Décrets « Etat local » : pourquoi l’UNSA Fonction Publique porte le combat devant le Conseil d’Etat ?
Le Gouvernement a lancé, par une série de décrets publiés à l’été 2025, une réforme profonde de l’administration territoriale de l’État. Si l’exécutif affiche des objectifs d’efficacité et de proximité, l’UNSA Fonction Publique y voit une menace directe pour le statut des agents et l'unité de la République.
C’est pourquoi l'UNSA Fonction Publique a déposé des recours en annulation contre ces textes (décrets n° 2025-723, 2025-724, 2025-726 et 2025-836). Voici les quatre piliers du combat juridique et syndical.
Un simulacre de dialogue social
L’UNSA Fonction publique dénonce une violation manifeste de l’article L. 112-1 du Code général de la fonction publique (CGFP). En effet, le gouvernement a fait le choix du passage en force en ignorant le vote contre unanime des organisations syndicales lors du Conseil Supérieur de la Fonction Publique de l’État (CSFPE) en juillet 2025, et même en escamotant la consultation de celui-ci en ce qui concerne le texte portant sur les mesures de déconcentration en matière de ressources humaines de l'Administration Territoriale de l'État (ATE).
Pour l'UNSA Fonction Publique, le dialogue social ne peut être une simple formalité administrative : il doit être effectif et loyal. En court-circuitant les instances de concertation, le Gouvernement vide de sa substance le principe constitutionnel de participation des travailleurs.
Le risque d'« archipélisation » et la rupture d'égalité
L’un de nos arguments majeurs est le risque de rupture d’égalité devant la loi et le service public. En généralisant le pouvoir de dérogation des préfets à l'ensemble de leurs compétences, le Gouvernement crée une « archipélisation » du territoire.
Concrètement, cela signifie que les règles de gestion et les droits des agents pourraient varier d’un département à l’autre, au gré des « circonstances locales ». L’UNSA Fonction Publique refuse que la proximité devienne le paravent de l’arbitraire territorial.

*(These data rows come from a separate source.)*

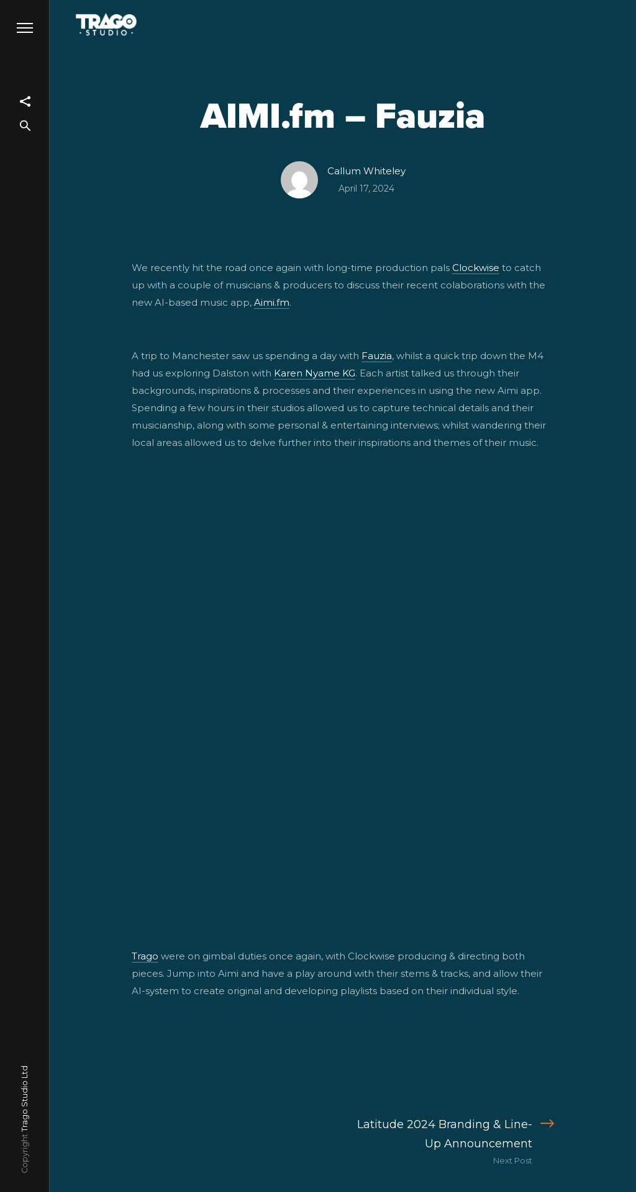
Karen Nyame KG (314, 373)
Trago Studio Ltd (24, 1098)
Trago (145, 956)
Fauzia (376, 356)
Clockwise (475, 268)
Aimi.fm (271, 302)
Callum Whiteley (366, 171)
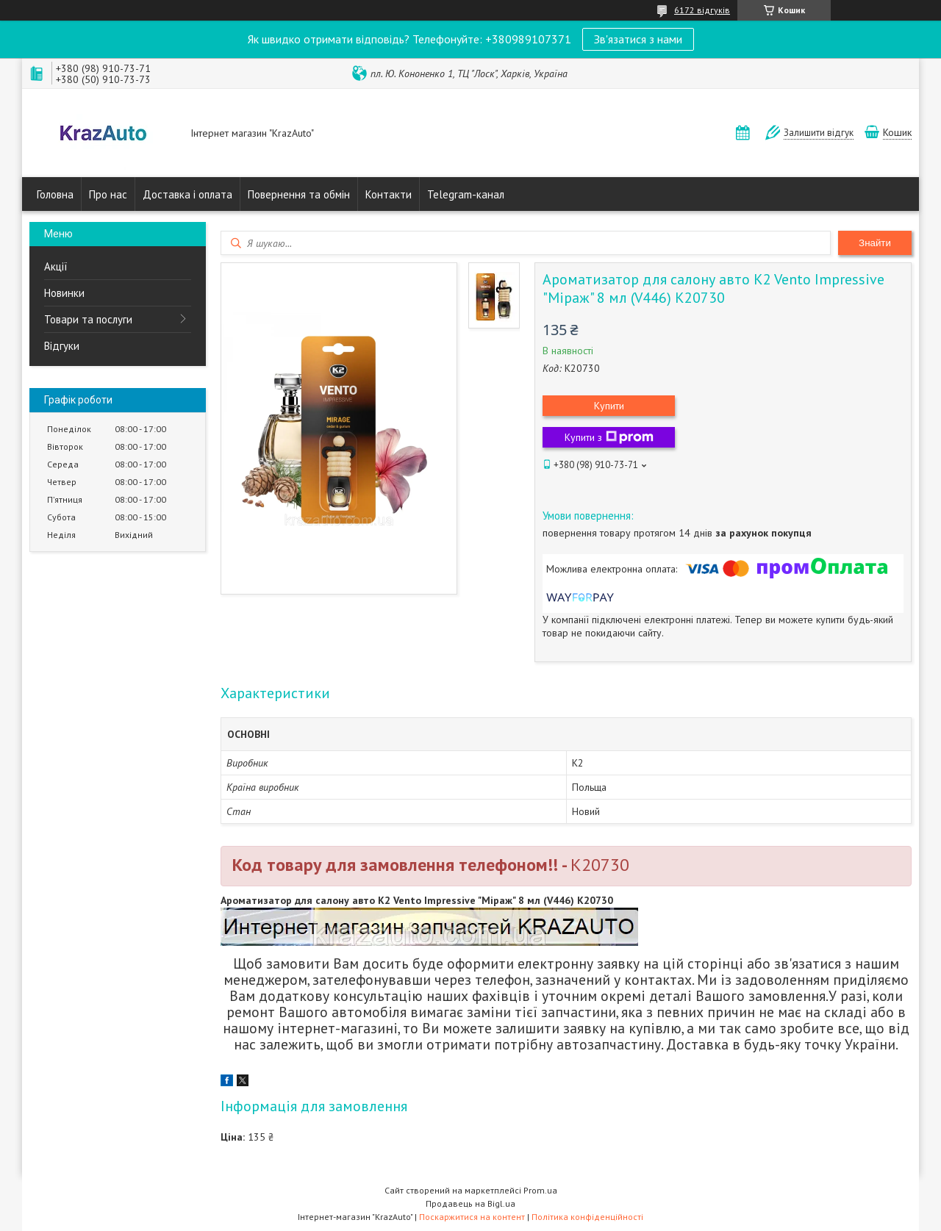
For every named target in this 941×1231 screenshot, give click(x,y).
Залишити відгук (819, 132)
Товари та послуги (88, 319)
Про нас (108, 194)
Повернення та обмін (299, 194)
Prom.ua (540, 1190)
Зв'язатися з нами (638, 39)
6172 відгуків (702, 9)
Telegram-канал (465, 194)
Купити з (609, 437)
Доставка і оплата (187, 194)
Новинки (64, 293)
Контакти (388, 194)
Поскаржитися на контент (472, 1216)
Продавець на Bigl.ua (470, 1203)
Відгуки (61, 346)
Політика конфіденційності (587, 1216)
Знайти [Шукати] (875, 242)
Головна (55, 194)
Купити (609, 405)
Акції (56, 266)
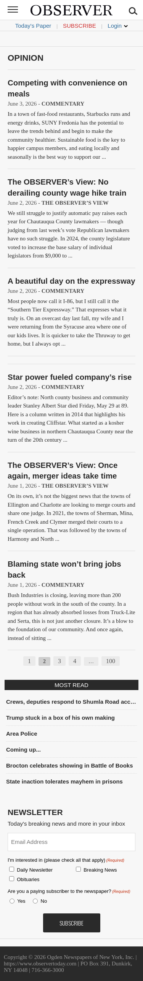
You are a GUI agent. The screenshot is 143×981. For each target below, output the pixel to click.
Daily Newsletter (35, 870)
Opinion (25, 58)
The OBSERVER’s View (75, 203)
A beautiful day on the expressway (71, 280)
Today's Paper (33, 25)
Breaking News (100, 870)
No (44, 901)
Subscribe (79, 25)
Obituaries (28, 879)
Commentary (63, 104)
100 (110, 661)
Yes (19, 901)
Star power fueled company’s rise (70, 377)
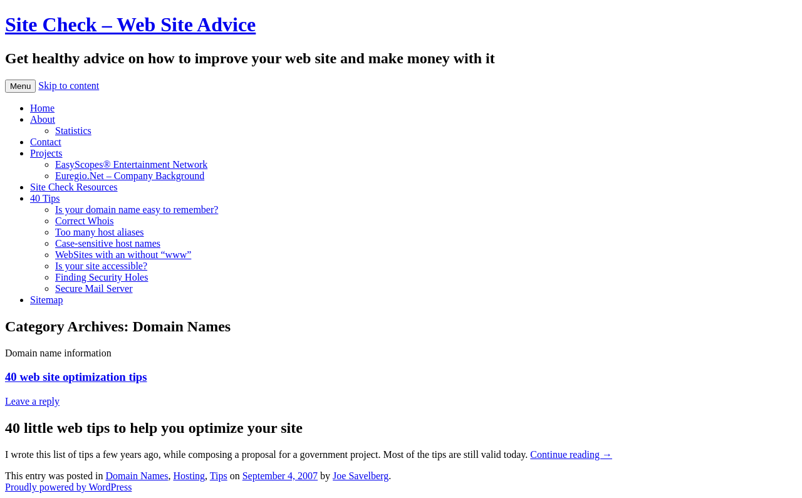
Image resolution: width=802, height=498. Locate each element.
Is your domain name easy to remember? (136, 209)
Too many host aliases (99, 232)
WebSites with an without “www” (123, 254)
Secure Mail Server (94, 288)
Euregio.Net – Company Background (129, 175)
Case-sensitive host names (107, 243)
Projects (46, 153)
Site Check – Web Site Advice (130, 24)
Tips (218, 475)
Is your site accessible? (101, 266)
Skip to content (68, 85)
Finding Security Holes (101, 277)
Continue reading (571, 454)
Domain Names (136, 475)
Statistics (73, 130)
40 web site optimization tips (76, 376)
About (42, 119)
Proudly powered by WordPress (68, 487)
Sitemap (46, 299)
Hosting (189, 475)
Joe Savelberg (360, 475)
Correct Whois (84, 220)
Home (42, 108)
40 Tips (45, 198)
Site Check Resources (74, 187)
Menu (20, 86)
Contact (45, 142)
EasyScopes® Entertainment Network (131, 164)
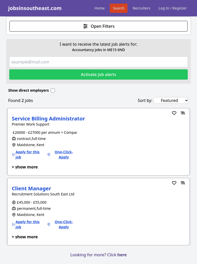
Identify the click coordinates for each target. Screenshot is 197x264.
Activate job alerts (98, 74)
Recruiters (141, 8)
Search (118, 8)
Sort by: (145, 100)
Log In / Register (173, 8)
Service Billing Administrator (48, 118)
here (122, 255)
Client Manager (31, 188)
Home (99, 8)
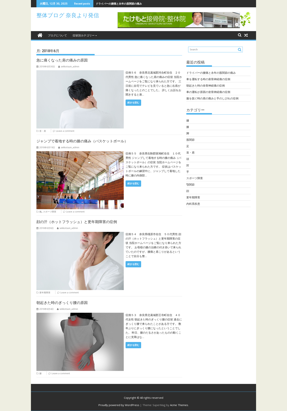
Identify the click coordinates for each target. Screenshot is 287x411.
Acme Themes (179, 405)
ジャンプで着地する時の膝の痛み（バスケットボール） (82, 141)
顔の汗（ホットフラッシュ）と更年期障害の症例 (76, 222)
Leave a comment (65, 130)
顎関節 (190, 184)
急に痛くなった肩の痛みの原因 (62, 60)
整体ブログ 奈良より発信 (67, 15)
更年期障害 (44, 292)
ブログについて (57, 35)
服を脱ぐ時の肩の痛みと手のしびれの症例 (212, 98)
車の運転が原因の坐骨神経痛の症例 (208, 92)
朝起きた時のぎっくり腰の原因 (62, 302)
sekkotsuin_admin (68, 66)
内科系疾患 (193, 204)
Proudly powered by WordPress (118, 405)
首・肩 (42, 130)
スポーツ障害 (49, 211)
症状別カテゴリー (84, 35)
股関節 (190, 139)
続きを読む (133, 102)
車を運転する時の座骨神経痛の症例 (208, 79)
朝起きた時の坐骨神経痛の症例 (205, 85)
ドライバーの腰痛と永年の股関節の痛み (119, 3)
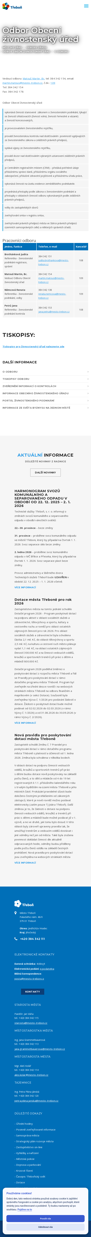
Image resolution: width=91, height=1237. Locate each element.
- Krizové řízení (23, 1170)
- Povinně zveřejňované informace (35, 1129)
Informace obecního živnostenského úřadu (45, 393)
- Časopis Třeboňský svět (29, 1176)
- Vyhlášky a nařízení (26, 1153)
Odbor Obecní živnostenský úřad (26, 51)
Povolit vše (45, 1218)
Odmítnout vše (45, 1227)
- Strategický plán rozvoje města (34, 1141)
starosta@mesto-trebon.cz (30, 1023)
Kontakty (32, 991)
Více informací (25, 587)
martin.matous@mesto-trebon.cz (23, 83)
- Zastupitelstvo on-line (28, 1147)
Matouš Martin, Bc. (34, 78)
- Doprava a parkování (27, 1164)
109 (52, 83)
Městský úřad (12, 47)
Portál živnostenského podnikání (45, 400)
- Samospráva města (26, 1135)
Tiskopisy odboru (45, 378)
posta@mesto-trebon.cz (29, 978)
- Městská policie (24, 1159)
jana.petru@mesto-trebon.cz (53, 311)
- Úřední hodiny (23, 1123)
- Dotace (19, 1182)
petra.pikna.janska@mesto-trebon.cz (36, 1100)
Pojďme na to (24, 1209)
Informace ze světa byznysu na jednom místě (45, 407)
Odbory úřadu (36, 47)
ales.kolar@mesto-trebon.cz (31, 1075)
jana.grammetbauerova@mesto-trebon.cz (39, 1049)
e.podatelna (47, 968)
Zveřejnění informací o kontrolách (45, 386)
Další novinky (45, 472)
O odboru (45, 371)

Une menace possible sur les carrières
La réforme transforme le préfet en un véritable « préfet-patron ». Il dispose désormais de leviers managériaux excessifs sur des actes de gestion individuels qui relevaient jusqu'ici de nos ministères métiers :
- Évaluation et rémunération : Le préfet intervient désormais sur la part variable des primes et la fixation des objectifs.
- Actes de gestion : Recrutements, congés de formation, démissions et même sanctions disciplinaires du premier groupe tombent sous sa coupe.
Cette mainmise préfectorale fait peser un risque de gestion discrétionnaire, où la fidélité politique pourrait primer sur l'expertise technique et le respect du statut national.
Défendre l'expertise métier face au pouvoir politique
Enfin, l’UNSA Fonction Publique conteste l'éviction de l'expertise des directions spécialisées. Qu'il s'agisse de l'Éducation nationale (carte scolaire) ou de la Santé (offre de soins via les ARS), le préfet devient le pilote unique.
L’UNSA Fonction Publique refuse que des décisions de santé publique ou des choix pédagogiques soient dictés par des pressions politiques locales plutôt que par l’intérêt des usagers et l’expertise des spécialistes de terrain.